About 100 riders gathered around dawn in Mamou. They’re generally young, and always men — women are prohibited from riding in keeping with tradition and due to concerns that they may be injured in a drunken scrum, one organizer explained.
The men wear handmade costumes of every fabric, color and design, plus a pointed capuchon hat and a mask — some homemade and traditional, others repurposed Halloween stock featuring characters from Elvis to Homer Simpson.
All is meant to hide the identities of the riders so they can cut loose before 40 days of Lenten solemnity. A few attendees chuckled that some of the young men had been drinking steadily since the Thursday or Friday before, and one joked about getting arrested. The celebration was good-natured, though, and when a reveler on foot teetered dangerously close to stepping in manure at 8:30 in the morning, local law enforcement providing security only teased him.
The first stop in Tuesday’s courir was a retirement home in Mamou to play music and dance with the residents. Afterward, the riders struck out for the fields and farms. The men and their horses were tailed by a massive caravan of trucks, trailers and four-wheelers that allowed women, families and adolescents to take part in the festivities.
After arriving at a barn outside town, riders began to ham it up for the crowd. Throughout the day, they would variously ride backward or upside down or stand up in the saddle, perhaps even dancing a little on top of the horse. They posed for cameras and twirled girls and women to the music. Eventually, a man smuggled a chicken to one of the captains of the band, who hid the creature under his cape. When released, unhorsed celebrants chased the bird, eventually catching it in the canal. Two other fowl were released, flapping madly as a crowd of carousers lurched after them. Though both put up a good fight, they were eventually captured and put in a cage, to be driven back to town, marked for death and gumbo.

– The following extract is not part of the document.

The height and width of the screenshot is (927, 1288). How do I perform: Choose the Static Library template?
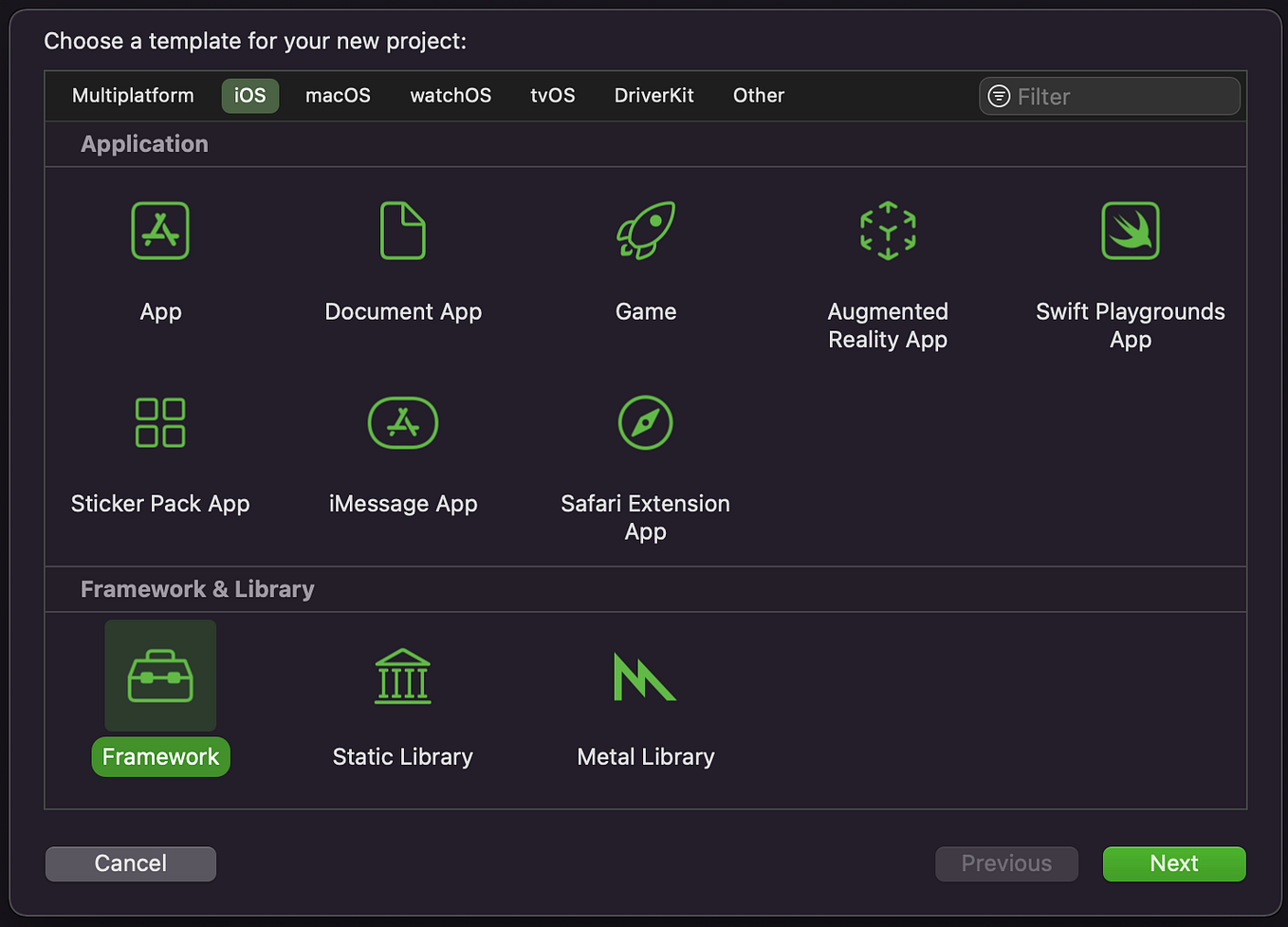403,676
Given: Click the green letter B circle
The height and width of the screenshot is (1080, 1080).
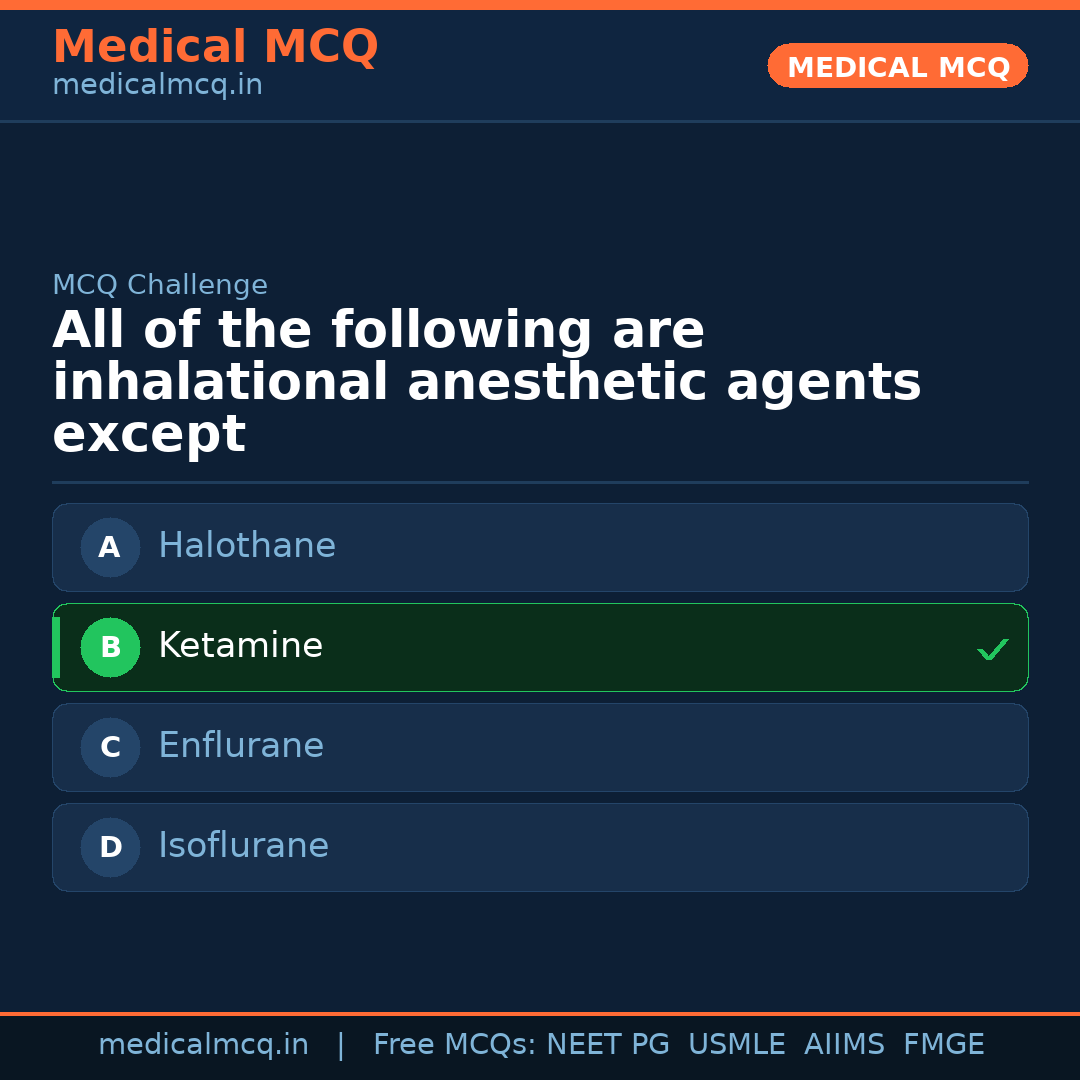Looking at the screenshot, I should (110, 647).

Upon leaving the barn, the horsemen, band and retinue headed west. Along their route, families gathered at the ends of driveways tossing up cans of beer, each contribution acknowledged with a loud whoop from a rider. Eventually the revelers made their way to a farmhouse where they would take part in one of the most recognizable aspects of the courir.
Hosts sat on a four-wheeler in the center of what had either been a shallow pond or a flooded field — either way, it had been reduced to a soup of mud. If the riders wanted any more chicken in their dinner, they would have to wade into the muck. But despite the breezy chill, the men dove into the mire, running down the birds with abandon as those on the banks cheered and took photos.
The crowd would continue on to other homes to spread more cheer and collect more meat for the gumbo.
“They crazy, but they’re lots of fun,” an onlooker said.